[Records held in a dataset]

>> begin

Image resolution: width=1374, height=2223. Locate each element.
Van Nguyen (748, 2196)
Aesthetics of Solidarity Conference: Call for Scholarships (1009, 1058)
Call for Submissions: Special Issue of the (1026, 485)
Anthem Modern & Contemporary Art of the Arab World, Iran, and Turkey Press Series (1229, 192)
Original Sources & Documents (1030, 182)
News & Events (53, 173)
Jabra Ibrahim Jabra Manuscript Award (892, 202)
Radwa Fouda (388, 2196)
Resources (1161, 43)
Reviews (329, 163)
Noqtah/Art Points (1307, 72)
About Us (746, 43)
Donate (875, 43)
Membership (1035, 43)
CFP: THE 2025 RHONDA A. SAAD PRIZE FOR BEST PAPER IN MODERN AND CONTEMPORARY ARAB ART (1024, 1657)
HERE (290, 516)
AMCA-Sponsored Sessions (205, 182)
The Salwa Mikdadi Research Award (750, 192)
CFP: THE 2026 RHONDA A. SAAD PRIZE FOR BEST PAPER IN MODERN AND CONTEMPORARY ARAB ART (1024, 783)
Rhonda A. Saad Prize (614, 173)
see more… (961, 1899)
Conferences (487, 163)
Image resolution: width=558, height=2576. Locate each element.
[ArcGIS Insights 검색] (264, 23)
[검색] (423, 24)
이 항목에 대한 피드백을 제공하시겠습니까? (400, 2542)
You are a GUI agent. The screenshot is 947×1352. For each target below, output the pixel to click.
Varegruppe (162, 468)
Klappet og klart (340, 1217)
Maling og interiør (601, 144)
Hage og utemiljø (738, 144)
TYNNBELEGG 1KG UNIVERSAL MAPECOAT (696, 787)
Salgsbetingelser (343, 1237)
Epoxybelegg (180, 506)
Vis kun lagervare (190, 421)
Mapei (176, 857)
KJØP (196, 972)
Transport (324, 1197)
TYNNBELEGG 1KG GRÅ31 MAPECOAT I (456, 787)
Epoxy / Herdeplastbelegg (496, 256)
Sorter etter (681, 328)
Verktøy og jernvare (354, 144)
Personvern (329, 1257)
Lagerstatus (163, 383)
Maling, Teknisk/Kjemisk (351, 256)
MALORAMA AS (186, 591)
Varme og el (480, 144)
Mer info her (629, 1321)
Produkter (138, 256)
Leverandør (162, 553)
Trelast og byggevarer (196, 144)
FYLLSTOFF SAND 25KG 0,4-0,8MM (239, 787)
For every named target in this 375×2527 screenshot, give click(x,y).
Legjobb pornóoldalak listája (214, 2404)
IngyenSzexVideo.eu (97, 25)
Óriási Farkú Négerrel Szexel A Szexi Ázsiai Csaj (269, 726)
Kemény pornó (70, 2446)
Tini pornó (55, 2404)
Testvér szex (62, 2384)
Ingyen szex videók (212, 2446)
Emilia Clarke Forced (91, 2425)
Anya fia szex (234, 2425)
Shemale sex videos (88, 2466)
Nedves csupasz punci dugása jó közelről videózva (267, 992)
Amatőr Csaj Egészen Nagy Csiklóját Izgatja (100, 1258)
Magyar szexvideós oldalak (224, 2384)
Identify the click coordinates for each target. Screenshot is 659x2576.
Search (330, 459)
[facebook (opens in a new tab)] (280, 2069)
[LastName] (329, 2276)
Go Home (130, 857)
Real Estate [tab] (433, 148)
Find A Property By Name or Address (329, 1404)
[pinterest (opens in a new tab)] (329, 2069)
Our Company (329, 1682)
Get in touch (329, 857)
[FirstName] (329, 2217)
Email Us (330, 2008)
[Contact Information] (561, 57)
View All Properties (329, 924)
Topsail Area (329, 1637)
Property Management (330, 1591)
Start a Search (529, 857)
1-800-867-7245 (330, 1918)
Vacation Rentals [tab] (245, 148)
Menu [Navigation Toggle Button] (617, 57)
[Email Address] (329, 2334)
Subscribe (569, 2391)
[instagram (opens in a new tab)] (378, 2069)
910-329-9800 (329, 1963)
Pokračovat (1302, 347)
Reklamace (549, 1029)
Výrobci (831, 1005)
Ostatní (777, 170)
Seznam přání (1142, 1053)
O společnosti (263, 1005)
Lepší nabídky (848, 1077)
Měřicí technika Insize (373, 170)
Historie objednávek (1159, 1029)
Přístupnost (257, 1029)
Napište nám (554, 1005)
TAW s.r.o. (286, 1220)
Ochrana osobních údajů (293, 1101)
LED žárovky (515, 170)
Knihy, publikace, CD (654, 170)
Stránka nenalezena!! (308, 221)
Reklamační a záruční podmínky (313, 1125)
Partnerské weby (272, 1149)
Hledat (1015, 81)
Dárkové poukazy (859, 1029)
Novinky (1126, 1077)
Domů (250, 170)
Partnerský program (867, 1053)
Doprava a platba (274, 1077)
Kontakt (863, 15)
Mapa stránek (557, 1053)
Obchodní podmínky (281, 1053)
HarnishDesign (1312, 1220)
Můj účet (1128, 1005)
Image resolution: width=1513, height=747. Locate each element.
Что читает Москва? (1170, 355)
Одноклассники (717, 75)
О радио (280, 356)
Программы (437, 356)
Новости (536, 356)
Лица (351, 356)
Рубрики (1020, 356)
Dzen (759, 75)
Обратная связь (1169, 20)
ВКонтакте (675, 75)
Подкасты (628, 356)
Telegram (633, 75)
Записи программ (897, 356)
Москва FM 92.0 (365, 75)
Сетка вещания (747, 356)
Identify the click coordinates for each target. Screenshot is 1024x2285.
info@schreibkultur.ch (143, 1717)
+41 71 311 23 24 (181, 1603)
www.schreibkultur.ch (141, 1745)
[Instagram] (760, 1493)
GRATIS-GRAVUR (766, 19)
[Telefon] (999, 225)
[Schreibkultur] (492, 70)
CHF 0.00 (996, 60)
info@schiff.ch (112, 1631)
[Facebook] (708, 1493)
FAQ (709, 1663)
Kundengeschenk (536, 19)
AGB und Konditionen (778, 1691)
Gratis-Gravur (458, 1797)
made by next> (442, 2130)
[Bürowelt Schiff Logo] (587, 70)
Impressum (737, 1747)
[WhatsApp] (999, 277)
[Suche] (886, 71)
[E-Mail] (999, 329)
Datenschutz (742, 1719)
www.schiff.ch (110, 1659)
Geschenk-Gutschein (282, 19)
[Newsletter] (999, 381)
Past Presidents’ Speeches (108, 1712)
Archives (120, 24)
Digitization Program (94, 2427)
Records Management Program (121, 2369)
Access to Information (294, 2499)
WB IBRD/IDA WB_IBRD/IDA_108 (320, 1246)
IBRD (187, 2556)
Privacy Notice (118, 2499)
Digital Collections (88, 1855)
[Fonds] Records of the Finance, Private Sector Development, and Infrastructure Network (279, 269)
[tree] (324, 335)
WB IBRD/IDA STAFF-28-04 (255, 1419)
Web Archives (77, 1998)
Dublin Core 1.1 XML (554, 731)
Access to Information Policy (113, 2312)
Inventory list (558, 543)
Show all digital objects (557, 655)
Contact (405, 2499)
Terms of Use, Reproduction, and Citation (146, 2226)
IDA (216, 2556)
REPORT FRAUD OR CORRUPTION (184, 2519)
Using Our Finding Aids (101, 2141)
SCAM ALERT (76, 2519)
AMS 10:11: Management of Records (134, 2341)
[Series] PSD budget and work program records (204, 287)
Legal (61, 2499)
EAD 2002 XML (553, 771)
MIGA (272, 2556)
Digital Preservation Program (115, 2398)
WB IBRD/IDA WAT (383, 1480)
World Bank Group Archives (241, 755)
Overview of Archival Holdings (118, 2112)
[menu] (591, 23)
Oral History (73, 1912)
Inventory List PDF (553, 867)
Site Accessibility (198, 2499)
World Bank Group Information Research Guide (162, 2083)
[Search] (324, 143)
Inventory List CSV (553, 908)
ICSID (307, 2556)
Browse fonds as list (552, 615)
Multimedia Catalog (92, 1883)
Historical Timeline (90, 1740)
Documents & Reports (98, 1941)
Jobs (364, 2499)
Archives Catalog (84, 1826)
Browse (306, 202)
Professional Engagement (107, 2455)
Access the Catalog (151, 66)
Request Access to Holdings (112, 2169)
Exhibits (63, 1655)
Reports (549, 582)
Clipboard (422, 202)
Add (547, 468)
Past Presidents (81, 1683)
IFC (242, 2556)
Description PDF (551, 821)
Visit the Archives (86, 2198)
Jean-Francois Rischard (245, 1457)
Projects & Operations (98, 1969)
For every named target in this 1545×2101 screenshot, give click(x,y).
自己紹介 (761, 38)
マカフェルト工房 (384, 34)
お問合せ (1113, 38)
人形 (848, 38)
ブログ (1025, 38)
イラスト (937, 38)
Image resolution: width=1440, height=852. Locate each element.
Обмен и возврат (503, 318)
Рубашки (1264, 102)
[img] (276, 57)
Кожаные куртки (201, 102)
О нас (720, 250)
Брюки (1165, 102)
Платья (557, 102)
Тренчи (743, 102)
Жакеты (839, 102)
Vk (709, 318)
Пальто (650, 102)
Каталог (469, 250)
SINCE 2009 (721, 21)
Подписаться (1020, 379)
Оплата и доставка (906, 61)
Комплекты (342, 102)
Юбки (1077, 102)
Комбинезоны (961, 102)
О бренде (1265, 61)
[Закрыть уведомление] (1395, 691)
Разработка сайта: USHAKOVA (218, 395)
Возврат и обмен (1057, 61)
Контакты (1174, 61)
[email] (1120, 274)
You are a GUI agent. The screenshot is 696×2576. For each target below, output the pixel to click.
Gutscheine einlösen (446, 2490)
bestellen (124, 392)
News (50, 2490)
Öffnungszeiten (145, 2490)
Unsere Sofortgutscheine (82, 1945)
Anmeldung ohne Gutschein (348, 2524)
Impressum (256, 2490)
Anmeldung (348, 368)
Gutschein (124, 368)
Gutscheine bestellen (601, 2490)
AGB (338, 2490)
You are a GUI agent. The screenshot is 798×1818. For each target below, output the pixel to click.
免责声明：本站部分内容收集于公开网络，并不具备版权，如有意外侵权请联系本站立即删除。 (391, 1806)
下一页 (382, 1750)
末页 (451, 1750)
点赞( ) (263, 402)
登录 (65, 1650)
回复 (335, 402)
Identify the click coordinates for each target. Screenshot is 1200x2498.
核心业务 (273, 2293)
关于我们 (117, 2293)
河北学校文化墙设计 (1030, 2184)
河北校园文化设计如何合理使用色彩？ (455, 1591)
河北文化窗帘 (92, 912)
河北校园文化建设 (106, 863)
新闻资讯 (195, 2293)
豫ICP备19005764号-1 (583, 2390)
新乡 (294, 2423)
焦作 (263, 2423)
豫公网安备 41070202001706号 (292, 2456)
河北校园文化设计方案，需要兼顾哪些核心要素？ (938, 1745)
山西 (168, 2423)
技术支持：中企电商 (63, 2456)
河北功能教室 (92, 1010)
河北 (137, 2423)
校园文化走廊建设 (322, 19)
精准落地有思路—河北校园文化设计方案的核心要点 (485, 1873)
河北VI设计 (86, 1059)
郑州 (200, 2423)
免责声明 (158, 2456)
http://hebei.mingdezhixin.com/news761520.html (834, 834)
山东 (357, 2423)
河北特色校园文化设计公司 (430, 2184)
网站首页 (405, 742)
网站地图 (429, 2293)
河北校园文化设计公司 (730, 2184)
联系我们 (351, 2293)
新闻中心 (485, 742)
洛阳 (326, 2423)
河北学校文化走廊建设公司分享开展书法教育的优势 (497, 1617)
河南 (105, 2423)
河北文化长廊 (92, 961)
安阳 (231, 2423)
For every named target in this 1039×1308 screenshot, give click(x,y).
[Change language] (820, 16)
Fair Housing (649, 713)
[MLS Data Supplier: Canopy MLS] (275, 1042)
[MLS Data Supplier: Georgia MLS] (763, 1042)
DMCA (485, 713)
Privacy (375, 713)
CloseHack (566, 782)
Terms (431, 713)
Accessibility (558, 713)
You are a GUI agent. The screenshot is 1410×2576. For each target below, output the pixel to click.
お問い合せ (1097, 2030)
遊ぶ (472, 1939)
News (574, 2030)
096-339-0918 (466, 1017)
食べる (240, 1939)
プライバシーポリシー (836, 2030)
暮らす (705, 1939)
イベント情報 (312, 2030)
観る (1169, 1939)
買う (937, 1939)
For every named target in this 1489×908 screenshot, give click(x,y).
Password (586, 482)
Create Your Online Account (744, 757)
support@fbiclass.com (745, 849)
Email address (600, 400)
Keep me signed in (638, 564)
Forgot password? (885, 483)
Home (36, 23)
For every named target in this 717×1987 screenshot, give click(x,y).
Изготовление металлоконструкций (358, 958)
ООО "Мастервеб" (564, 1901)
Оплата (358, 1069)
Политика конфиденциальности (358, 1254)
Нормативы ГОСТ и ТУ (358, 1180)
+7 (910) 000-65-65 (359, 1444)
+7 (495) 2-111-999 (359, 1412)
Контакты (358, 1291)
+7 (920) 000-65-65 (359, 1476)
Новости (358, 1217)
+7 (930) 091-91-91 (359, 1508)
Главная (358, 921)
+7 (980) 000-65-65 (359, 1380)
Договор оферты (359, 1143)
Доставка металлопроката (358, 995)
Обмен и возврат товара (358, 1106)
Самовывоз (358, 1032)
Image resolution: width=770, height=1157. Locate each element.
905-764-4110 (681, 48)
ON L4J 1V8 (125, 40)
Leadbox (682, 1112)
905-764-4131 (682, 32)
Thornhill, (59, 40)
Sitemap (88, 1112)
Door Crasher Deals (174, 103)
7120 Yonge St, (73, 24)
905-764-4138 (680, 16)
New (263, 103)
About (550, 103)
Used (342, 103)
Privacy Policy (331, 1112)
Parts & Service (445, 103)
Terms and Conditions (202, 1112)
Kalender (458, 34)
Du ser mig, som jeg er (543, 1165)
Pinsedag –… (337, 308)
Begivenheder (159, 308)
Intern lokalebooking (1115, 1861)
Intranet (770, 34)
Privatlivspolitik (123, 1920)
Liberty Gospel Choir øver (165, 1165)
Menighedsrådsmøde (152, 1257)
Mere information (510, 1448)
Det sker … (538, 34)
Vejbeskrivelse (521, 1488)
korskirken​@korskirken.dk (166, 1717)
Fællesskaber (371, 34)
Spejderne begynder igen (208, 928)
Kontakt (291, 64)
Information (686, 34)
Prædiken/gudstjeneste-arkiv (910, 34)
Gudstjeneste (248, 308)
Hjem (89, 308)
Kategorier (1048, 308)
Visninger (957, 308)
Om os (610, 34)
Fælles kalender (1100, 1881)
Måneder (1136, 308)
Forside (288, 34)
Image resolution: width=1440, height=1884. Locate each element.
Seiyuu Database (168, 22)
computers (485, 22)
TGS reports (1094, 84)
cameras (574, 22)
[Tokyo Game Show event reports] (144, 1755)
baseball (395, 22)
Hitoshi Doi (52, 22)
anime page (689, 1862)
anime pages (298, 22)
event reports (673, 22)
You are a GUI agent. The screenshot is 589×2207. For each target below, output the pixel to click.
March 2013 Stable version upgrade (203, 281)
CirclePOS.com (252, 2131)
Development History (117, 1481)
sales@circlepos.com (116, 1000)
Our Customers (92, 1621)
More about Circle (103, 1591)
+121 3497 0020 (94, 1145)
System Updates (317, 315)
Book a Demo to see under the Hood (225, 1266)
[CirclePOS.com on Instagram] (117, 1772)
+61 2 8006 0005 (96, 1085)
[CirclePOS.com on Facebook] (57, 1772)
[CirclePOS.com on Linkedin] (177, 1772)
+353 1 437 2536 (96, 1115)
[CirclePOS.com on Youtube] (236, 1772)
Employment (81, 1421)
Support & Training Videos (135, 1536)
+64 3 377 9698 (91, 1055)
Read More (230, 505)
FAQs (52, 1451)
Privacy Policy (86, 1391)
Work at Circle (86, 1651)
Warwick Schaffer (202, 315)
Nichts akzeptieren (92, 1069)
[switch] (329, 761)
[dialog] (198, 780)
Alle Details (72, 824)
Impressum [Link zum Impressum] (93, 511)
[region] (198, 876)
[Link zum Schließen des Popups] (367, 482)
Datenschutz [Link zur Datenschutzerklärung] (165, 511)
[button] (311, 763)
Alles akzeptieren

>> end

■ Brief
Set out as a numbered list the lines of the listing from the line containing "Anmeldung (348, 368)" through the line containing "豫ICP备19005764号-1 (583, 2390)", both included, omitting any blank lines.

■ Task response
1. Anmeldung (348, 368)
2. Gutschein (124, 368)
3. Gutscheine bestellen (601, 2490)
4. AGB (338, 2490)
5. You are a GUI agent. The screenshot is 798×1818. For each target below, output the pixel to click.
6. 免责声明：本站部分内容收集于公开网络，并不具备版权，如有意外侵权请联系本站立即删除。 (391, 1806)
7. 下一页 (382, 1750)
8. 末页 (451, 1750)
9. 点赞( ) (263, 402)
10. 登录 (65, 1650)
11. 回复 (335, 402)
12. Identify the click coordinates for each target. Screenshot is 1200x2498.
13. 核心业务 (273, 2293)
14. 关于我们 (117, 2293)
15. 河北学校文化墙设计 (1030, 2184)
16. 河北校园文化设计如何合理使用色彩？ (455, 1591)
17. 河北文化窗帘 (92, 912)
18. 河北校园文化建设 (106, 863)
19. 新闻资讯 (195, 2293)
20. 豫ICP备19005764号-1 (583, 2390)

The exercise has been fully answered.